Source excerpt –
[PATCH] ARM: mm: report both sections from PMD

Kees Cook keescook at chromium.org
Tue Feb 11 13:22:40 EST 2014


On Tue, Feb 11, 2014 at 3:17 AM, Catalin Marinas
<catalin.marinas at arm.com> wrote:
> On Mon, Feb 10, 2014 at 05:26:28PM +0000, Kees Cook wrote:
>> On Mon, Feb 10, 2014 at 2:41 AM, Catalin Marinas
>> <catalin.marinas at arm.com> wrote:
>> > On Mon, Feb 10, 2014 at 10:29:35AM +0000, Catalin Marinas wrote:
>> >> On Sun, Feb 09, 2014 at 10:18:26PM +0000, Kees Cook wrote:
>> >> > diff --git a/arch/arm/mm/dump.c b/arch/arm/mm/dump.c
>> >> > index 1f7b1e13d945..ff1559f9200c 100644
>> >> > --- a/arch/arm/mm/dump.c
>> >> > +++ b/arch/arm/mm/dump.c
>> >> > @@ -264,6 +264,9 @@ static void walk_pmd(struct pg_state *st, pud_t *pud, unsigned long start)
>> >> >                     note_page(st, addr, 3, pmd_val(*pmd));
>> >> >             else
>> >> >                     walk_pte(st, pmd, addr);
>> >> > +
>> >> > +           if (SECTION_SIZE < PMD_SIZE && pmd_sect(*pmd))
>> >> > +                   note_page(st, addr + SECTION_SIZE, 3, pmd_val(pmd[1]));
>> >>
>> >> You can  use pmd_large() here as well.
>> >>
>> >> But I think this function is broken (the "for" statement not shown
>> >> here). The pmd_t is 32-bit with classic MMU and it uses pmd++ while the
>> >> address grows by PMD_SIZE (two pmd_t entries).
>> >
>> > Actually it's ok since PTRS_PER_PMD is 1, so it only goes through this
>> > loop once.
>> >
>> > But in your patch shouldn't you check for pmd_large(*(pmd+1))? The first
>> > pmd is already caught by the 'if' statement.
>>
>> It wasn't clear to me what the logic should be here. If PTRS_PER_PMD
>> is 1, then why is there this second pmd after the first? Shouldn't
>> PTRS_PER_PMD be 2 if that's the case?
>
> The reason is that a hardware pte has only 256 entries (classic MMU),
> this is 1KB. We put two pte tables together and it gives us 2KB. The
> other 2KB in the page are used for Linux pte bits. Because we have two
> hw pte tables in a page, we need two corresponding pmd entries.
>
> A side effect is that even though we don't actually have a pmd (normally
> we should have included pgtable-nopmd.h), we still pretend we have one
> and __pmd_populate takes care of writing two consecutive entries. If we
> set PTRS_PER_PMD to 2, we should modify pte_alloc_one() to allocate a
> single hw pte (1KB + 1KB for software bits). I don't think this would be
> more efficient (there may have been other kernel restrictions in the
> past to require a full pte table page).

Challenge 1 – Can you return, unchanged, the entries between the line holding "Viewport: 857px width, 463px height. Task: Tap the large" and the line holding "point(621,232)", both included?
The ARM patch discussion and the entries are separate material.

Records shown –
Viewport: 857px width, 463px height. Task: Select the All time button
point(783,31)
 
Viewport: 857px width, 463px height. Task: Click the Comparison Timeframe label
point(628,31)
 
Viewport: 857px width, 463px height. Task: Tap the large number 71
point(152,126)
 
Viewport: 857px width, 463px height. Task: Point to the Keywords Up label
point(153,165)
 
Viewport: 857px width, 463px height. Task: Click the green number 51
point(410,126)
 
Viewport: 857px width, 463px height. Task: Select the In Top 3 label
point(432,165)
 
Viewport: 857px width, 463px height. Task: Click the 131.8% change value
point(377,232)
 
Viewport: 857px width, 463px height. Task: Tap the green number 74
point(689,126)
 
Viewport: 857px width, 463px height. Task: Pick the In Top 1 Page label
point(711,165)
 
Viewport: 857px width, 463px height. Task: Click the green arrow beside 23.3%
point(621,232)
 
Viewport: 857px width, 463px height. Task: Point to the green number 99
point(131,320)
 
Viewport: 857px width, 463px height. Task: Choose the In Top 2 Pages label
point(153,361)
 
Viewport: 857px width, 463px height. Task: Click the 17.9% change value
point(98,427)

...

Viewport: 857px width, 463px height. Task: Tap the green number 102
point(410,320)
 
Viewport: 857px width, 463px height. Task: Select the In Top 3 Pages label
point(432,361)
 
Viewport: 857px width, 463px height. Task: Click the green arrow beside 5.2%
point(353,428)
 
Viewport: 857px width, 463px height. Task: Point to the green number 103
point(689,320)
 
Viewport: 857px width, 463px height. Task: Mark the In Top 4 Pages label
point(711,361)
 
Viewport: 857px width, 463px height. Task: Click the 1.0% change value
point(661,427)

Challenge 2 – How would you continue the ARM patch discussion from its last sentence?

Expected output 1 –
Viewport: 857px width, 463px height. Task: Tap the large number 71
point(152,126)
 
Viewport: 857px width, 463px height. Task: Point to the Keywords Up label
point(153,165)
 
Viewport: 857px width, 463px height. Task: Click the green number 51
point(410,126)
 
Viewport: 857px width, 463px height. Task: Select the In Top 3 label
point(432,165)
 
Viewport: 857px width, 463px height. Task: Click the 131.8% change value
point(377,232)
 
Viewport: 857px width, 463px height. Task: Tap the green number 74
point(689,126)
 
Viewport: 857px width, 463px height. Task: Pick the In Top 1 Page label
point(711,165)
 
Viewport: 857px width, 463px height. Task: Click the green arrow beside 23.3%
point(621,232)

Expected output 2 –
>
>> If that's not the case, then I figured the state of needing to report
>> the 2nd pmd depended on the type of the first one, so that's what I
>> wrote instead of trying to figure out why PTRS_PER_PMD wasn't 2.
>
> I don't remember whether we can have the first pmd being a table and the
> second one being a section. I don't think we restrict this but Russell
> should know more.

It sounds like my logic is still okay, then? Perhaps move it into the
first "if" for readability?

                if (pmd_none(*pmd) || pmd_large(*pmd) || !pmd_present(*pmd)) {
                        note_page(st, addr, 3, pmd_val(*pmd));
                        if (SECTION_SIZE < PMD_SIZE && pmd_sect(*pmd))
                                note_page(st, addr + SECTION_SIZE, 3,
pmd_val(pmd[1]));
                } else
                        walk_pte(st, pmd, addr);

Or should be be explicitly separated (to allow for the very unlikely
future case of pmd_large != pmd_sect)? In the LPAE case, SECTION_SIZE
== PMD_SIZE, so IIUC, we have to continue testing for that:

                if (pmd_sect(*pmd)) {
                        note_page(st, addr, 3, pmd_val(*pmd));
                        if (SECTION_SIZE < PMD_SIZE)
                                note_page(st, addr + SECTION_SIZE, 3,
pmd_val(pmd[1]));
                } else if (pmd_none(*pmd) || pmd_large(*pmd) ||
!pmd_present(*pmd))
                        note_page(st, addr, 3, pmd_val(*pmd));
                else
                        walk_pte(st, pmd, addr);

>> There's clearly something I'm not understanding in here. :)
>
> I happen to understand it from time to time but it doesn't last ;).

Heh, understood. Thanks for looking at this. :)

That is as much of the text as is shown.